▶ **The task**
Beginning at the line with "Task: Close the Clone Pipeline dialog", please repeat each line exactly through the end of the records below, including that first line and the last, but no pictures.

▶ **Available data**
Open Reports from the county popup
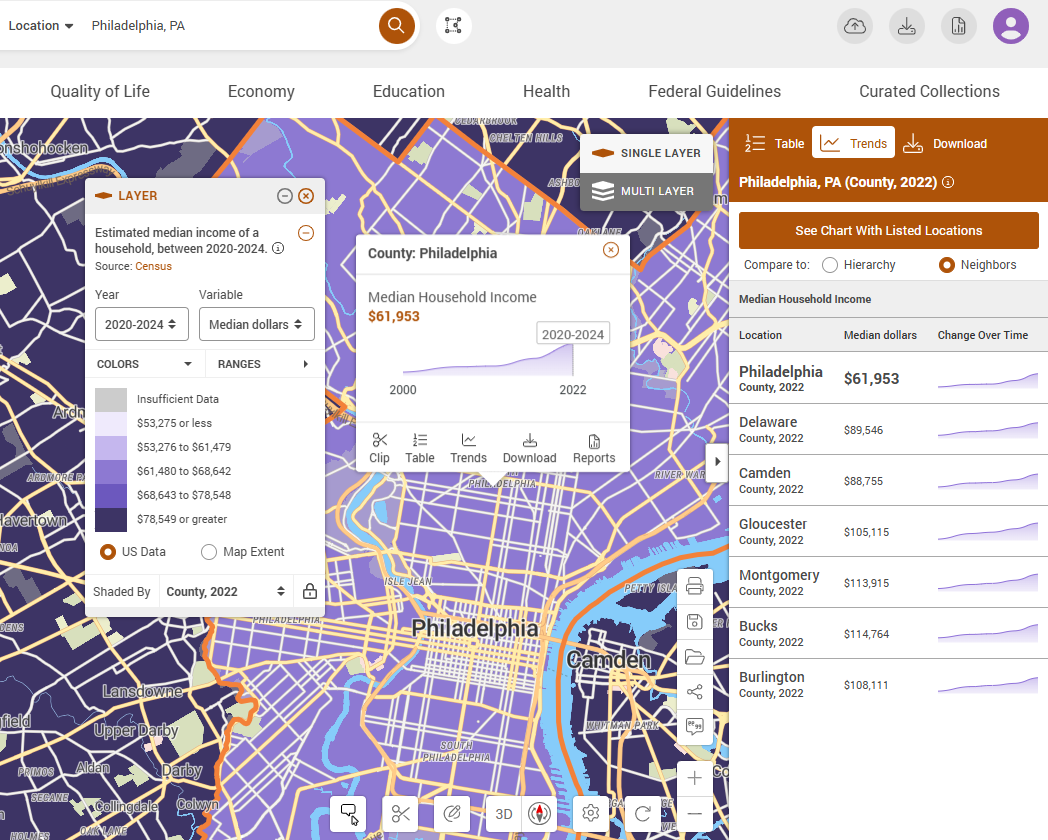This screenshot has width=1048, height=840. (594, 447)
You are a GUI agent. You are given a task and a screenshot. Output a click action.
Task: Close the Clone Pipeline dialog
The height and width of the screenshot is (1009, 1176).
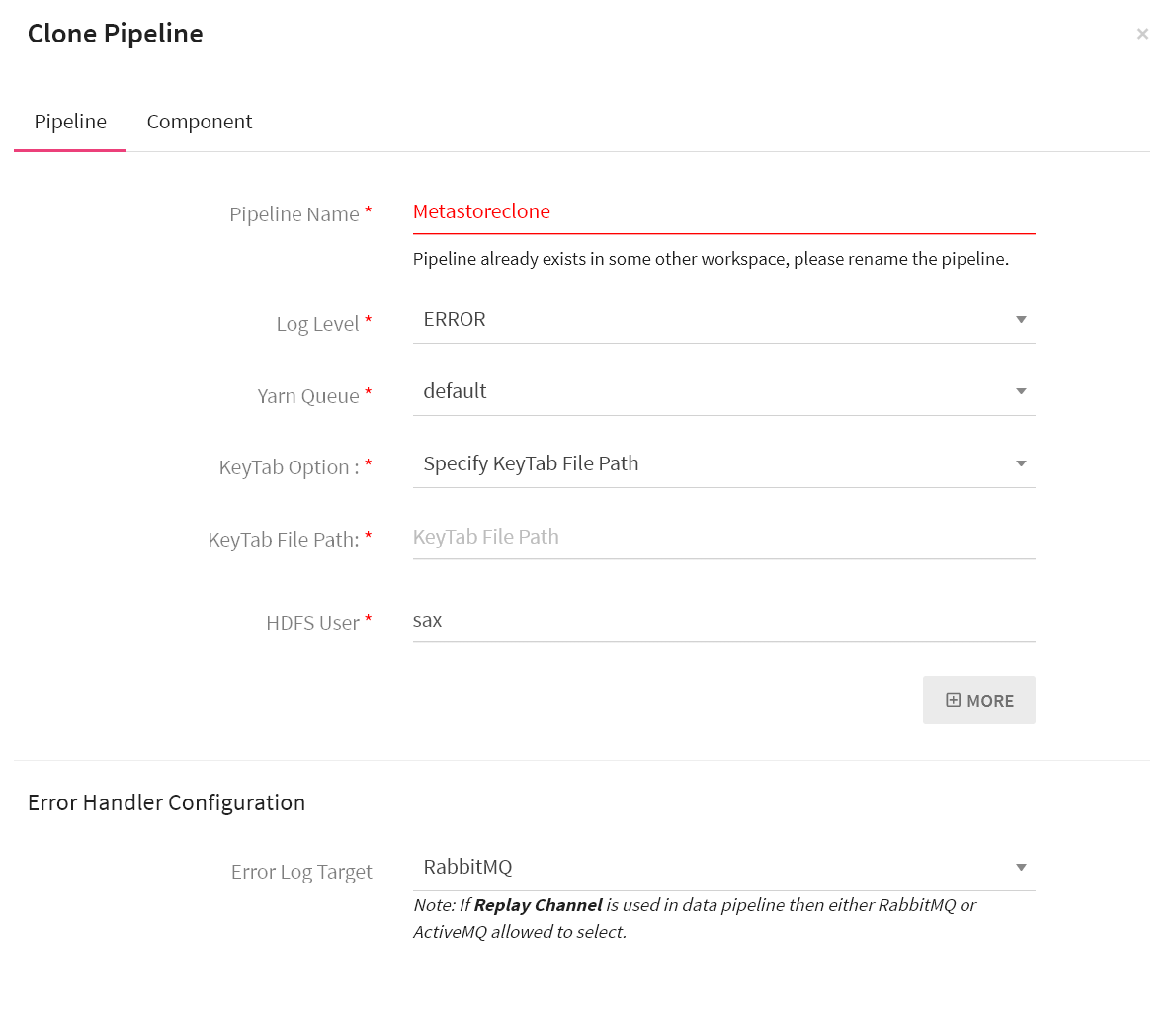pos(1142,34)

▶ **Completed task**
Task: Close the Clone Pipeline dialog
The height and width of the screenshot is (1009, 1176).
pos(1142,34)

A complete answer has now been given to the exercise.